Moda

New York Fashion Week, l’avanguardia torna ai margini

Dalla guerra morale di Elena Velez alla memoria caraibica di Diotima, fino all’apocalisse queer di Wiederhoeft: tre collezioni raccontano la crisi del lusso e i nuovi scenari della moda radicale.

18 Settembre 2026

Per capire che cosa abbia realmente lasciato la New York Fashion Week di settembre 2026 bisogna uscire dal cono dei riflettori. Al
centro, la luce accecante delle passerelle perfette, dei volti da prima fila e delle alleanze industriali spacciate per futuro brillava tanto da
nascondere il vuoto sottostante. È ai bordi, invece, dove la luce arriva sporca e il racconto istituzionale perde la presa, che si è arroccata l’avanguardia di una moda capace di agire come un sismografo sociale. I designer indipendenti qui riescono ancora a criptare i sentimenti profondi di una società, comprendendone le fratture prima che la società stessa trovi le parole per descriverle.

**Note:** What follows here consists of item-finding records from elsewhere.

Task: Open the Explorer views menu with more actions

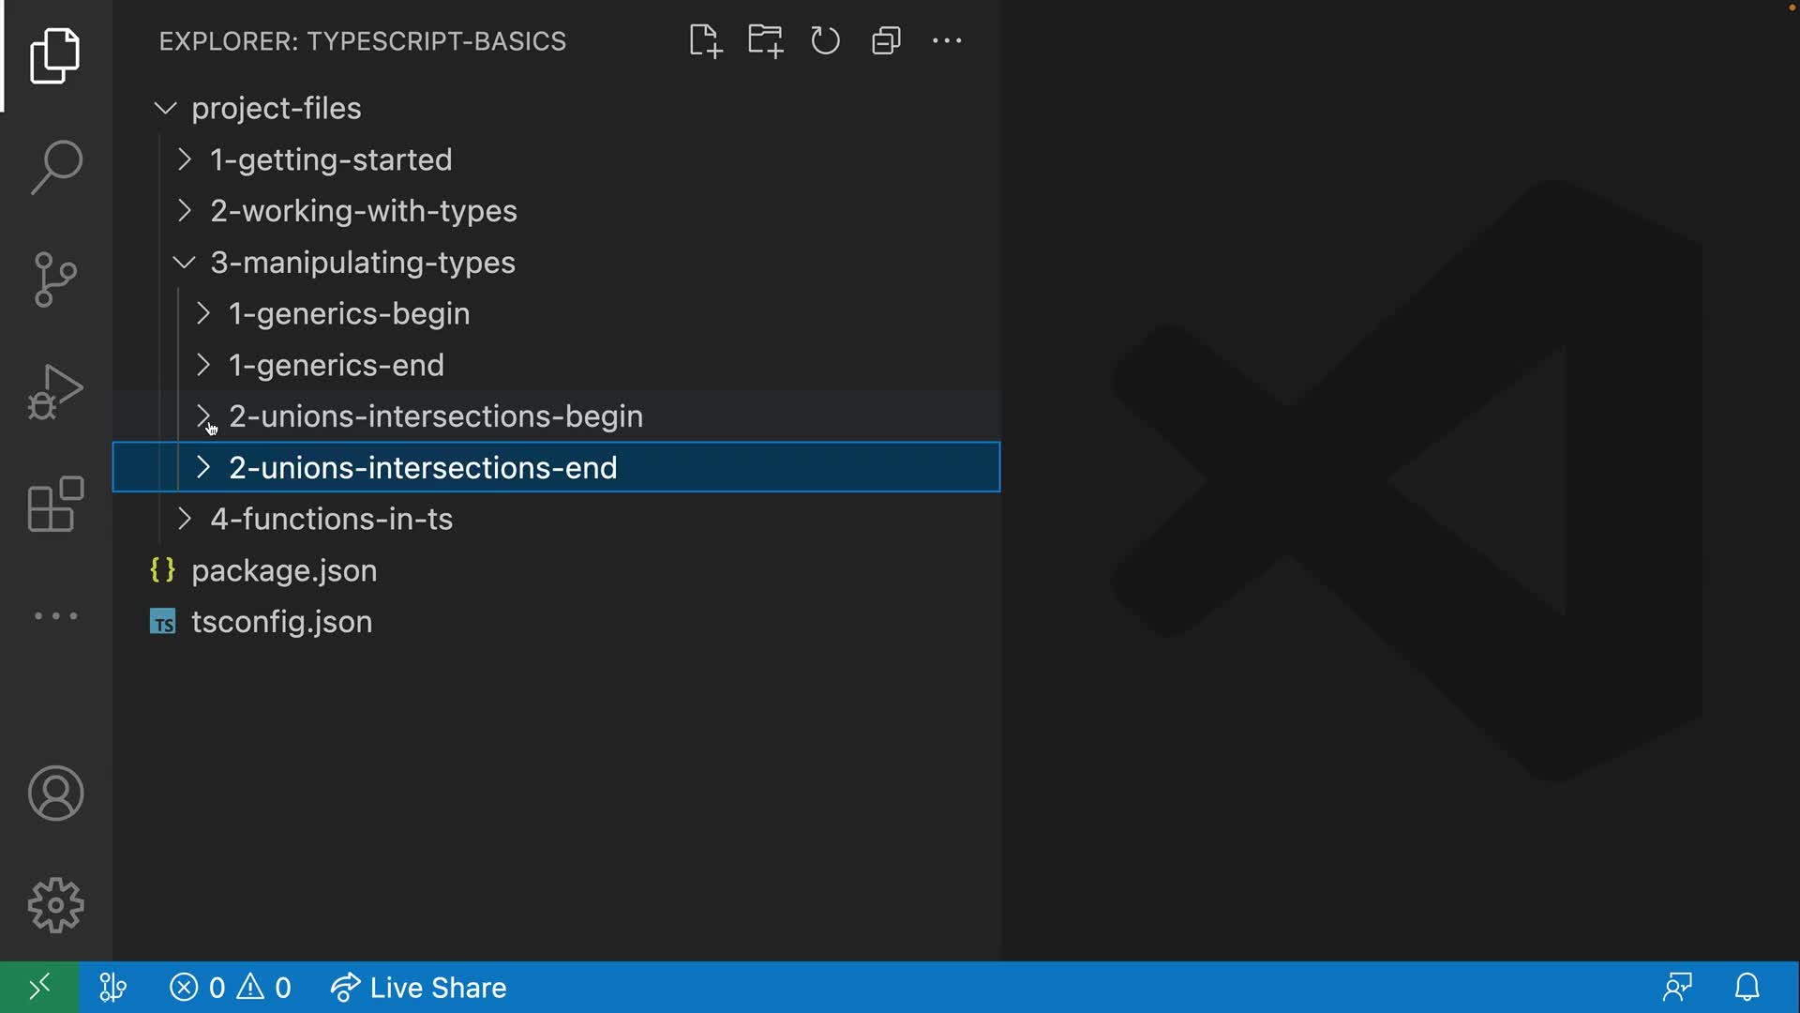Action: point(946,40)
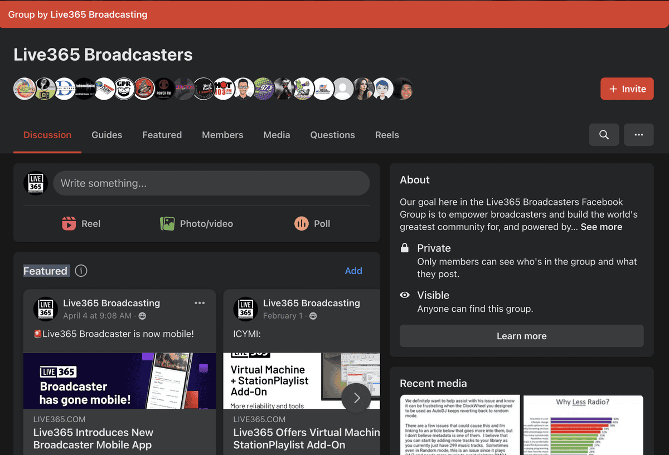Expand About description with See more
The width and height of the screenshot is (669, 455).
pyautogui.click(x=601, y=227)
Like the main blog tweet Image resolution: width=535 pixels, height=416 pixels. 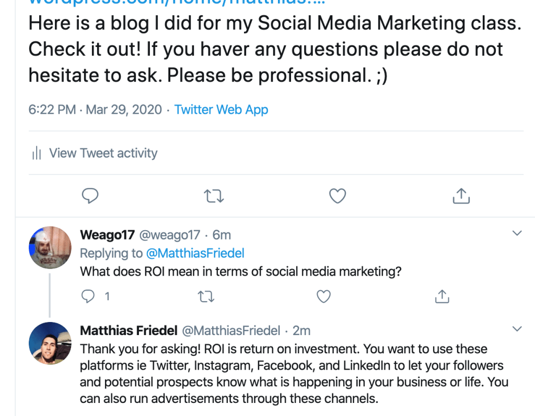point(338,196)
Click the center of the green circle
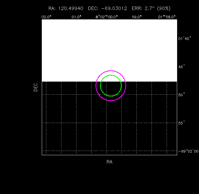199x194 pixels. coord(111,86)
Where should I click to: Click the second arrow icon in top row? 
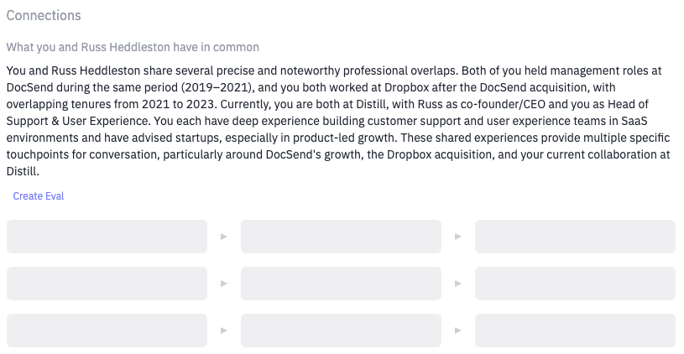tap(458, 237)
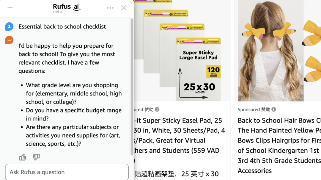Click the Essential back to school checklist message
The image size is (321, 180).
[62, 27]
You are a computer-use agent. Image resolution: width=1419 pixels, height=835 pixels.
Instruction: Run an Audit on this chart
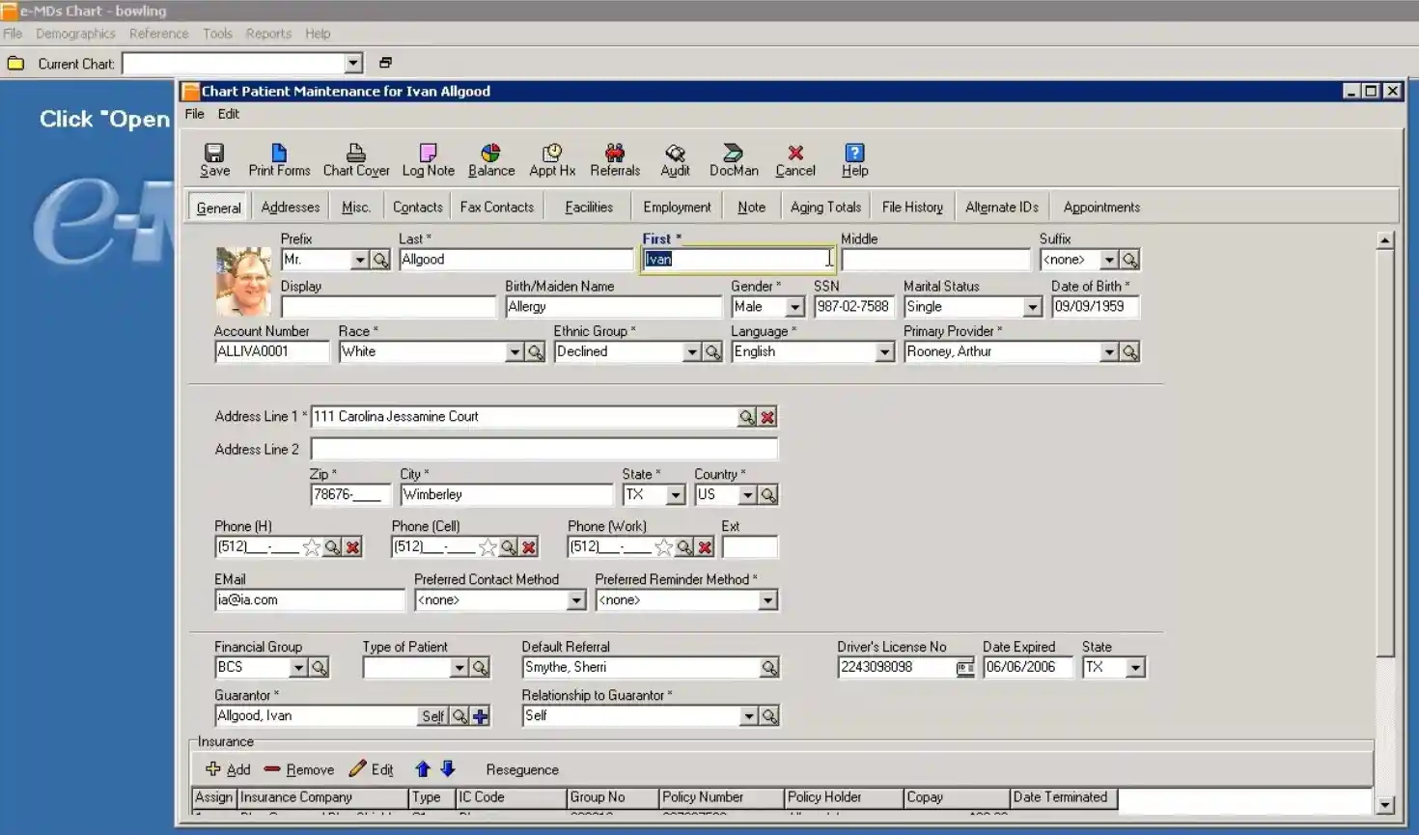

Il paesaggio, d’altronde, è saturo già al primo giorno del calendario. Manhattan si prepara ai convogli dell’Assemblea Generale
delle Nazioni Unite
, mentre gli Stati Uniti entrano nel clima elettrico e claustrofobico delle elezioni di metà mandato. In questo scenario spezzato, il sistema si misura con una contrazione strutturale che ha ormai superato la contabilità dei bilanci. I numeri globali decretano il totale crollo dell’illusione aspirazionale, cinque miliardi di euro andati in fumo e cinquanta milioni di consumatori evaporati nel nulla in soli dodici mesi. La promessa di appartenenza tradizionalmente sigillata in una sneaker o in un profumo si infrange, esponendo l’esaurimento della sua versione più innocua, ovvero di quella moda politica fatta di slogan grafici e dichiarazioni valoriali accuratamente private di ogni conseguenza. Esaurito il marketing delle t-shirt valoriali, il conflitto cambia stato e abbandona la superficie della stoffa per penetrare direttamente nei casting, attraversando la densità delle fibre, alterando le silhouette e ridisegnando il rapporto biologico tra il corpo e lo spazio. L’atto politico quindi si deposita così nella struttura stessa che produce l’immagine, dettando le regole di una nuova grammatica visiva orientata sempre più alla protezione, alla schermatura e alla resistenza.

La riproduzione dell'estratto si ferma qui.